The Entrepreneurial Itch

Some moments in life stick out and etch themselves into our memories more than others. Few instances are more memorable in my own past than my first trip to San Francisco. Coming from a life in the Northeast, there’s the obvious. Sunshine in the winter, awesome views from any of the numerous hills, and sweet, old school cars pumping laid-back, Cali tunes. The most memorable moment happened on my first day in the city, after being picked up by my buddy from the airport, staring out the window. I had been working as a trader in New York, already amazed he was able to leave work midday to welcome me. I’d begun learning about websites and new technology, but it didn’t hit until I looked up and recognized the giant logo on the side of the the building.zynga

I’m not a gamer, definitely not a mobile gamer, and quite honestly I have little respect for the company. But damn, it was 2011 and Farmville was huge. I knew Zynga. And there it was. Right behind those windows,”programmers” turned ideas into apps. Somehow, even after learning from the best professors in the world, knowing that Facebook was created mere miles from where I went to school, having bought and sold US debt for numerous countries, this made the whole world feel so much more malleable. I might eat lunch across from the guy who designed that logo or the woman who programmed that app.

The rest of my trip only shocked my senses more. I’d meet people who worked on products I actually used.
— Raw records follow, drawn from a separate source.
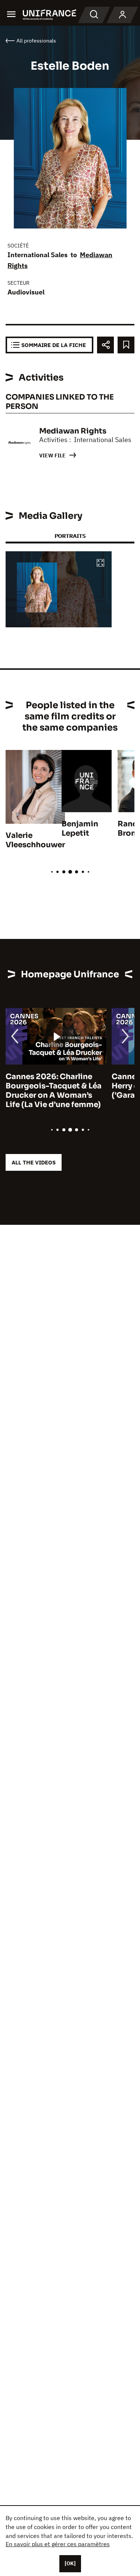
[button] (100, 563)
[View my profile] (122, 15)
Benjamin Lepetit (80, 828)
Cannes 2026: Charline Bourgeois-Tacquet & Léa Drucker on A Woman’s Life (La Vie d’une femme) (54, 1090)
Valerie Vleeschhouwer (35, 840)
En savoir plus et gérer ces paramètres (58, 2544)
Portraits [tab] (70, 535)
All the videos (34, 1162)
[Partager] (105, 345)
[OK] (70, 2563)
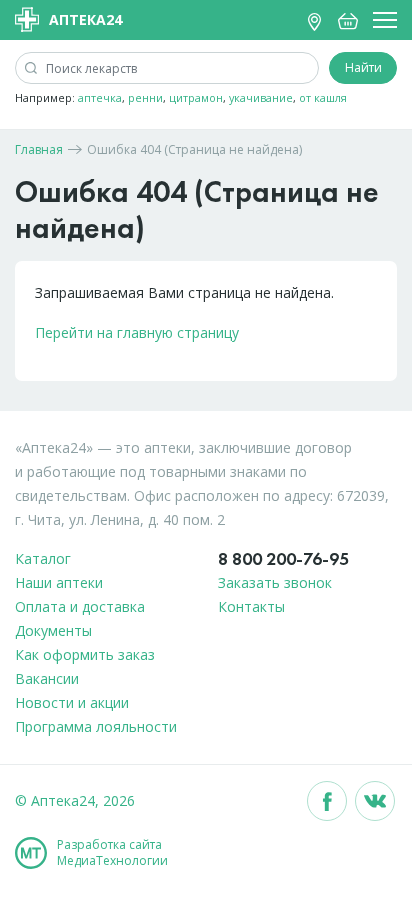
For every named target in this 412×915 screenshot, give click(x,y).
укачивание (261, 97)
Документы (53, 630)
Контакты (251, 606)
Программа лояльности (96, 726)
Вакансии (47, 678)
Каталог (43, 558)
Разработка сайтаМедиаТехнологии (112, 853)
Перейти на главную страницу (137, 332)
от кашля (323, 97)
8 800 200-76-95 (283, 558)
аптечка (100, 97)
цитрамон (196, 97)
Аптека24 (85, 19)
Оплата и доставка (80, 606)
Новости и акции (72, 702)
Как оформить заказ (85, 654)
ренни (145, 97)
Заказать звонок (275, 582)
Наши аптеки (59, 582)
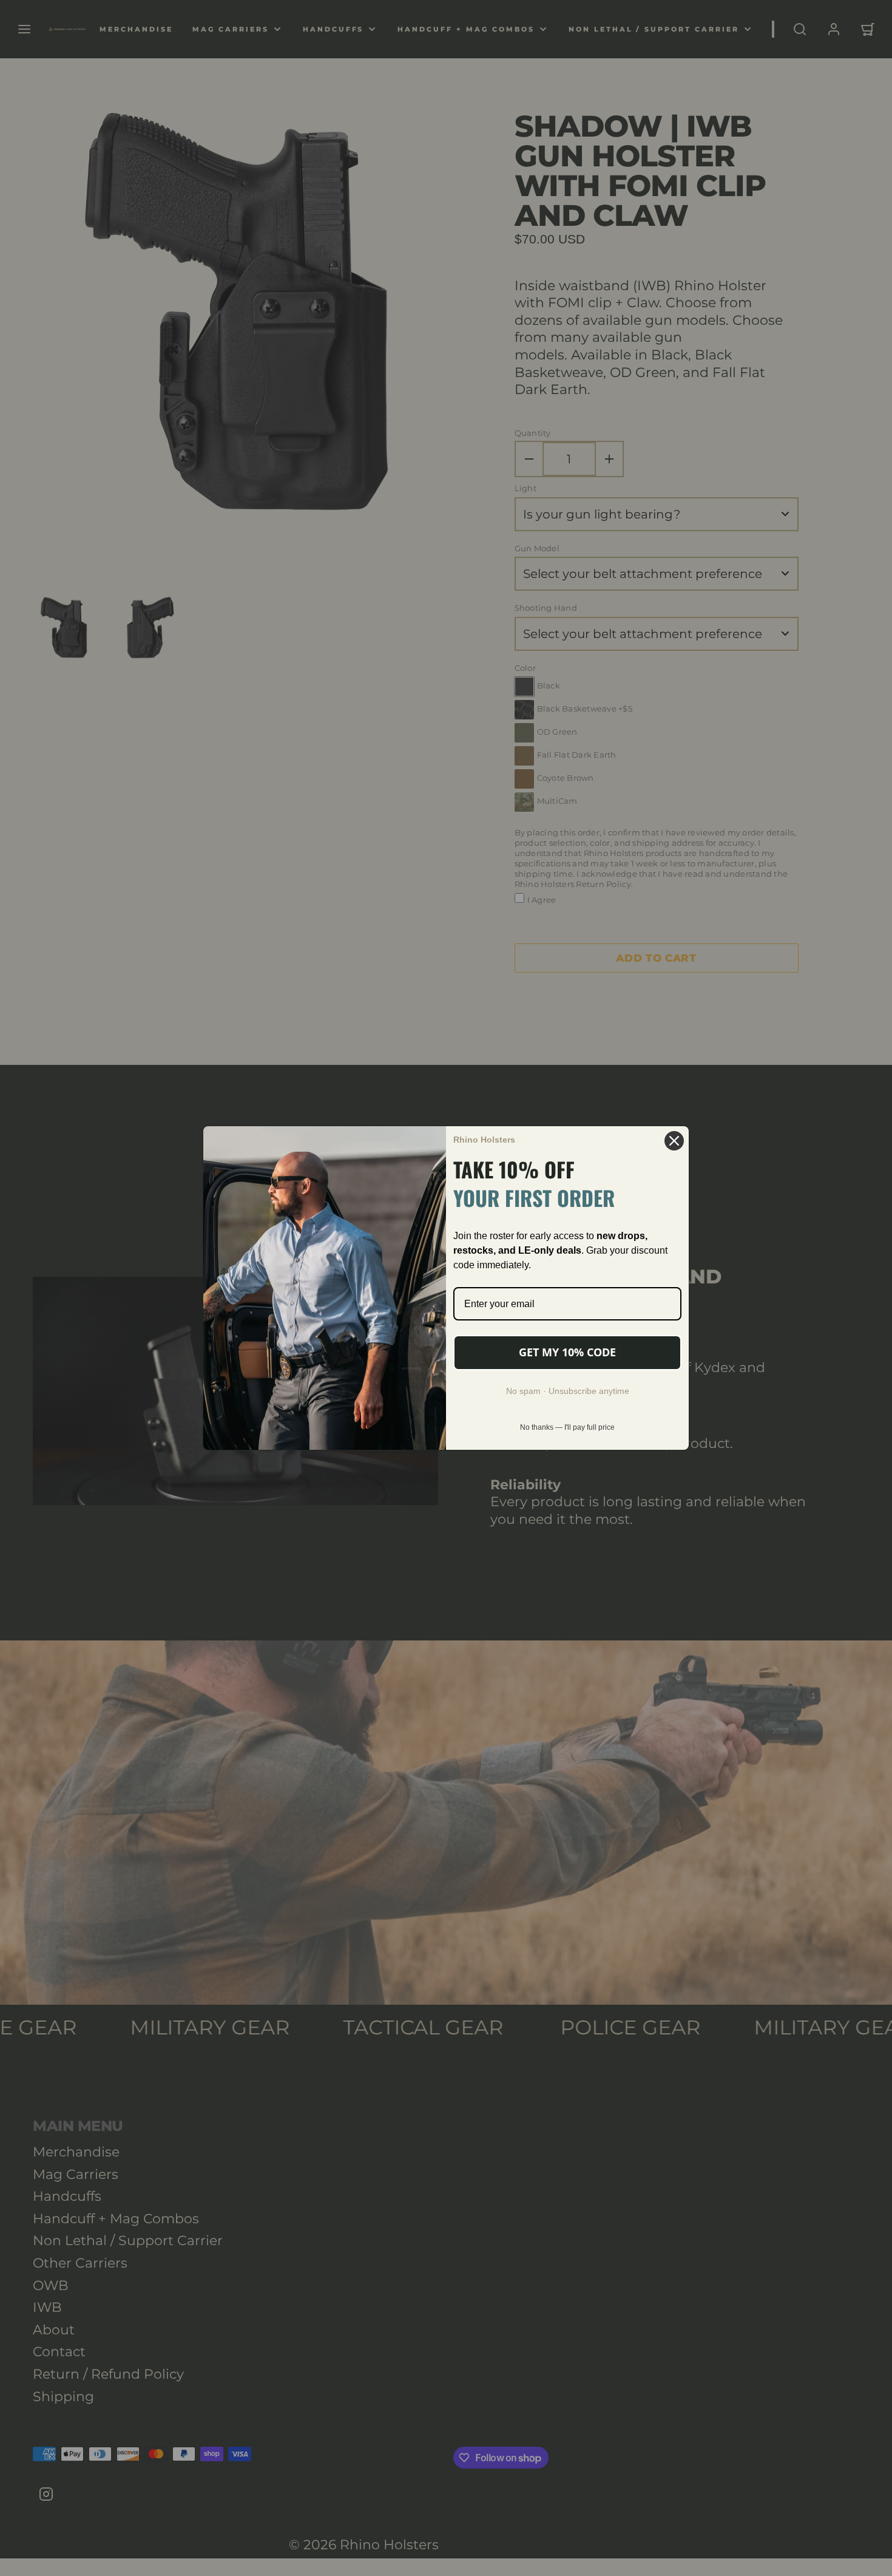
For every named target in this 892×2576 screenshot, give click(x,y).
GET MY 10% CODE (567, 1352)
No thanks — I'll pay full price (567, 1427)
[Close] (674, 1140)
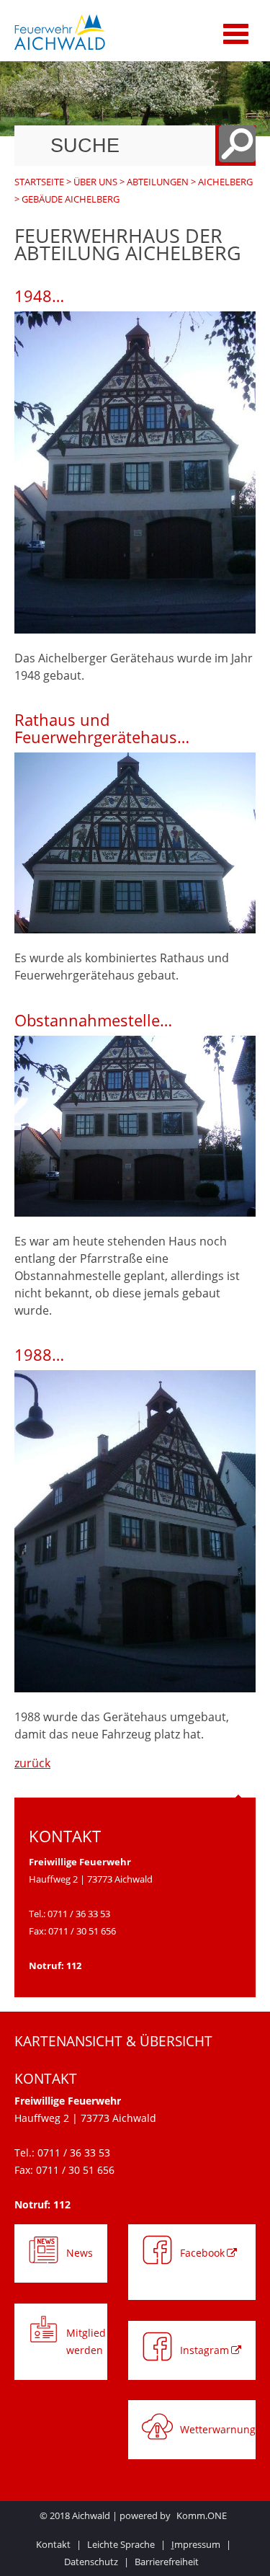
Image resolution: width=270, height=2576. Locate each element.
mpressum (195, 2544)
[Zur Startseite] (102, 32)
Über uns (95, 181)
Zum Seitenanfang (238, 1809)
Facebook (202, 2253)
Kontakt (53, 2544)
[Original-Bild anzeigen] (135, 629)
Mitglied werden (86, 2341)
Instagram (204, 2350)
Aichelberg (225, 181)
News (79, 2253)
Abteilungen (158, 181)
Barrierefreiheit (167, 2561)
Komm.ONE (201, 2515)
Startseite (39, 181)
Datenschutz (91, 2561)
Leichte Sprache (121, 2544)
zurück (32, 1763)
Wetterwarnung (218, 2429)
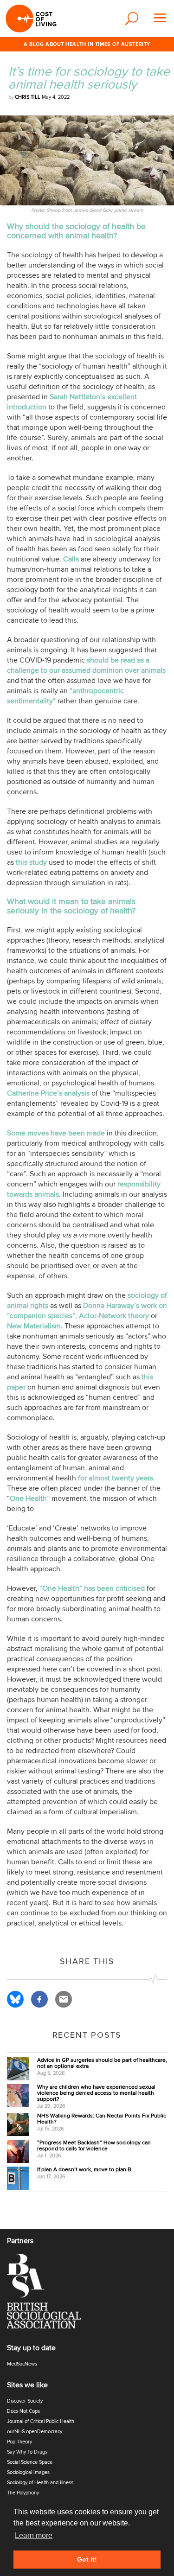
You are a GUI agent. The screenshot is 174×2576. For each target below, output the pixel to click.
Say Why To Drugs (27, 2452)
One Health (28, 1498)
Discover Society (25, 2401)
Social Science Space (29, 2462)
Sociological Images (28, 2472)
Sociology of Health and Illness (40, 2483)
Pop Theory (19, 2442)
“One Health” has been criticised (92, 1588)
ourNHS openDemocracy (34, 2432)
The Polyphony (23, 2493)
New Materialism (34, 1326)
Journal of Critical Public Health (40, 2421)
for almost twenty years (115, 1478)
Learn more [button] (33, 2535)
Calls (71, 559)
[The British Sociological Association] (49, 2294)
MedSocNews (22, 2364)
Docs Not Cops (23, 2411)
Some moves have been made (56, 1133)
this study (31, 862)
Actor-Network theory (114, 1315)
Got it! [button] (87, 2559)
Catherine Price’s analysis (48, 1093)
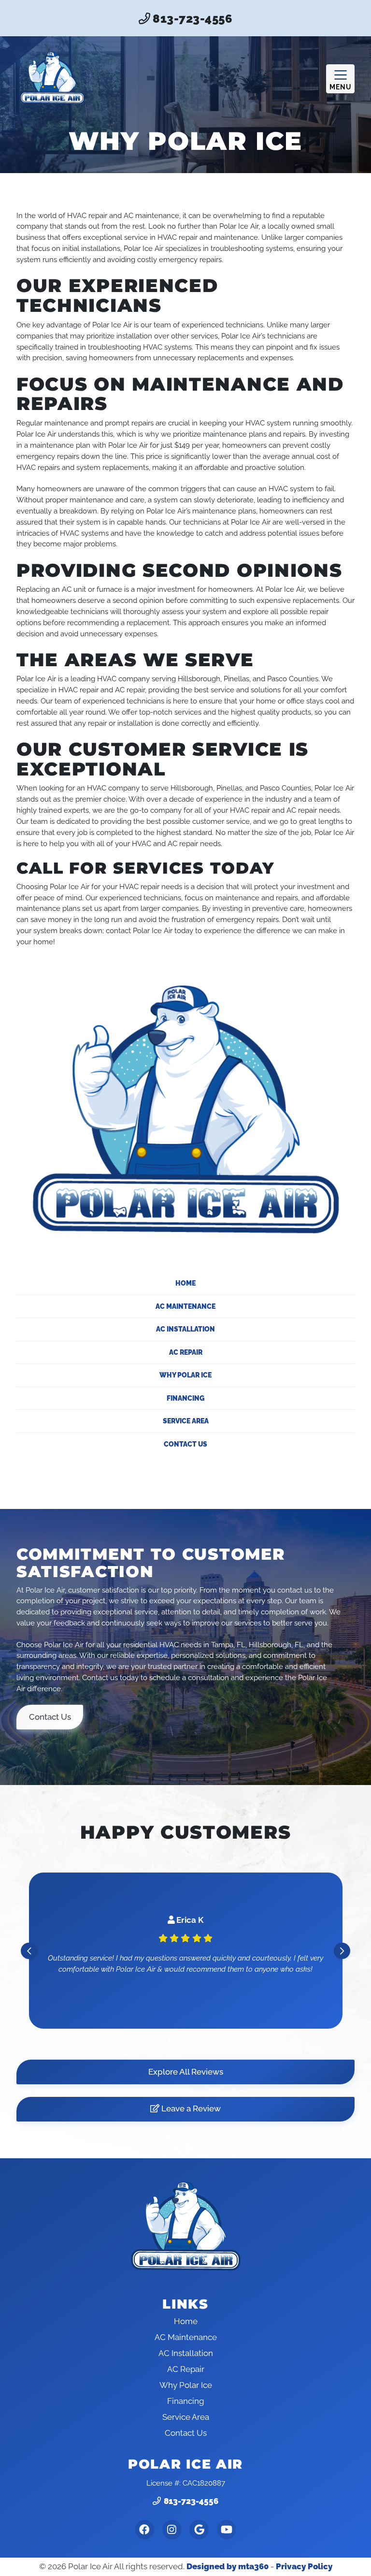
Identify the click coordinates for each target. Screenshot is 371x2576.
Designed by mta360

A guy who helped design Google Chrome and another working at Facebook. I knew there were normal people at these companies but this was reality. We’d sit there chowing down on burritos, and when they grabbed their phone I couldn’t help but wonder: what’s going on over there? An email about a new design, a new product, a bug maybe? And then I met someone that had been in YCombinator, the startup program that has helped build the likes of Airbnb, Dropbox, and Stripe. Seriously? It was like meeting someone drafted to the NFL. I’d been bit by the bug, and from that moment it felt like life wouldn’t be enough without a nice, proper scratch.

More than six years later, having moved to San Francisco (and left), worked at tech companies, applied to YCombinator (and gotten rejected), seen Google from the inside, and taken my own run at starting a company, the itch still remains. But in that time, while obviously contributing to my inability to become a “successful” entrepreneur, I’ve kept my eyes wide and been impacted by countless other experiences. I’ve learned to cook, read, write, listen, and love. I’ve made new friends and experienced the awesomeness of sharing it all with old friends and family.

Society, at least the millennial, tech, succeed-at-all-costs society that I willed myself into, prioritizes putting your head down and coding/creating/networking yourself to the top. Success can be reverse engineered and enough analysis and grit can beat the odds. There’s uncertainty in the struggle, and anyone who’s truly pushed themselves toward anything doesn’t only acknowledge, but welcomes it. The dream doesn’t come in the payoff, an IPO or exit to a bigger tech company, it’s the process of getting there. As I’ve figured that out, discovering the payoff in my own life, it’s been the process of trying new things and unfolding life to my liking that really holds the dream.

At this point, my entrepreneurial itch is taking a back seat to all the other needs. I’ve got songs to learn on guitar, dishes to cook in the kitchen, and endless tales from history and fiction to consume. In ways, it feels like a cop out, putting aside the dream I had when I first looked up at that giant logo. But at times, the anxiety of not having “made it”, not having a company to call my own, forced so much else to the side. I thought the dream was money, then a business. Now, those ideas feel far too constrained. The world’s going to affect me far more than I can expect, and rather than putting up walls and keeping my head down toward a particular output, it’s my welcoming of change, having no idea how I’ll feel tomorrow and what I may want yet welcoming every bit of it, that I dream of.